Re: [trunk] Addition to subreg section of rtl.text.

Richard Sandiford Thu, 20 Mar 2008 03:40:16 -0700

Sorry for snipping a lot, but I think the important bit was...

Joern Rennecke <[EMAIL PROTECTED]> writes:
> But the SUBREGS and ZERO_EXTRACTs should still mean the same with respect to
> selecting groups of bits.  You simply don't know which of them mean anything
> and what their positional value is, if any, but you shouldn't need to.
> So in that respect, it still behaves "as if" the natural byte order applies.

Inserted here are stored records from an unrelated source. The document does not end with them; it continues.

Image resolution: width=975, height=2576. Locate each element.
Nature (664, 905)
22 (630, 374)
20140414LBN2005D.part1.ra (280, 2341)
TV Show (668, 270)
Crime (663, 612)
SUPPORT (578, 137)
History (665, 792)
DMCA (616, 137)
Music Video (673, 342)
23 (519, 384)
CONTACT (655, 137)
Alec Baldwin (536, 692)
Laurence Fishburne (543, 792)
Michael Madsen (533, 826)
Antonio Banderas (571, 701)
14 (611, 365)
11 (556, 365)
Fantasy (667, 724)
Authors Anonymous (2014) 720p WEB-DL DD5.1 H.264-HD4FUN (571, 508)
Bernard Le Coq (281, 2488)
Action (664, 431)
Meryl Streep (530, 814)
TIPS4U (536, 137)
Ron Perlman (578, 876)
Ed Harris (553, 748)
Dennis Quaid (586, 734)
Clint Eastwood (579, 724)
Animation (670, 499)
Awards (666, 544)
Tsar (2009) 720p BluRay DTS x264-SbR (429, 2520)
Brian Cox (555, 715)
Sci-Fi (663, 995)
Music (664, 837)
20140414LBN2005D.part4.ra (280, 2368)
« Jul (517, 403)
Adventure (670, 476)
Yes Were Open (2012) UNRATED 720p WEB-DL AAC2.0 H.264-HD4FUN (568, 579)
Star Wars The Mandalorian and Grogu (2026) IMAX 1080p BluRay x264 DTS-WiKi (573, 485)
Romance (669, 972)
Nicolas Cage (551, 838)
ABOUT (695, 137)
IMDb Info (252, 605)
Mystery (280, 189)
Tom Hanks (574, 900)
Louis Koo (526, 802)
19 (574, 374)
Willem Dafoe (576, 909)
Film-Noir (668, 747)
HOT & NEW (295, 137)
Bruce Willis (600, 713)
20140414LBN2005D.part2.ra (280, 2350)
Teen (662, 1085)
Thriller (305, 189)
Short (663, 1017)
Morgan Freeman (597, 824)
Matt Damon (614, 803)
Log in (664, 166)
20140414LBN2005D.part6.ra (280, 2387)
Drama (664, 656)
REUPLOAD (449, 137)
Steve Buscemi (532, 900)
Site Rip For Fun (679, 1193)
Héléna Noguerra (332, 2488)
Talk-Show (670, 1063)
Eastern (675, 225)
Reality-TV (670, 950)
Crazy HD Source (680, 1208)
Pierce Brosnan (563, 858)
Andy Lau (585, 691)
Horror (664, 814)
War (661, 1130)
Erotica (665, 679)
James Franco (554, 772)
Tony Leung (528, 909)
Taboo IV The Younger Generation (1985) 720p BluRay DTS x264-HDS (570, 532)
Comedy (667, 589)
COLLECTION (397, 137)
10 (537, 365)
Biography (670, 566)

OK, so I think you're saying (here and elsewhere) that partial modes
behave "as if" their widths were rounded up to the next word boundary,
but that an unspecified collection of bits in the extended width will
read as undefined?  Thus just as:

  (set (subreg:HI (reg:QI ...) ...) (const_int 0))

does not guarantee that (subreg:HI (reg:QI ...) ...) has the value 0,
you're saying that, for any valid values of M and X:

  (set (subreg:M (reg:N ...) X) (const_int 0))

does not guarantee that (subreg:M (reg:N ...) ...) has the value 0
if N is a partial mode?

Sounds OK to me FWIW.  But we should spell this out in the
documentation.

>> Yes, MIPS is one such port, but we expressly forbid conversions
>> between full-width and partial-width modes for the very reason
>> given in mainline rtl.texi:
>> 
>>     It is also not valid to access a single word of a multi-word value in a
>>     hard register when less registers can hold the value than would be
>>     expected from its size.  For example, some 32-bit machines have
>>     floating-point registers that can hold an entire @code{DFmode} value.
>>     If register 10 were such a register @code{(subreg:SI (reg:DF 10) 4)}
>>     would be invalid because there is no way to convert that reference to
>>     a single machine register.  The reload pass prevents @code{subreg}
>>     expressions such as these from being formed.
>
> The reasoning there is flawed.  You could still identify a specific hard
> register when you are presented with a DFmode subreg of a DCmode or V2DFmode
> inner register.
> And @code{(subreg:SI (reg:DF 10) 0)} would be a natural way to express that
> you are using the floating point register as a 32 bit integer register,
> with writes clobbering the entire 64 bit of the register.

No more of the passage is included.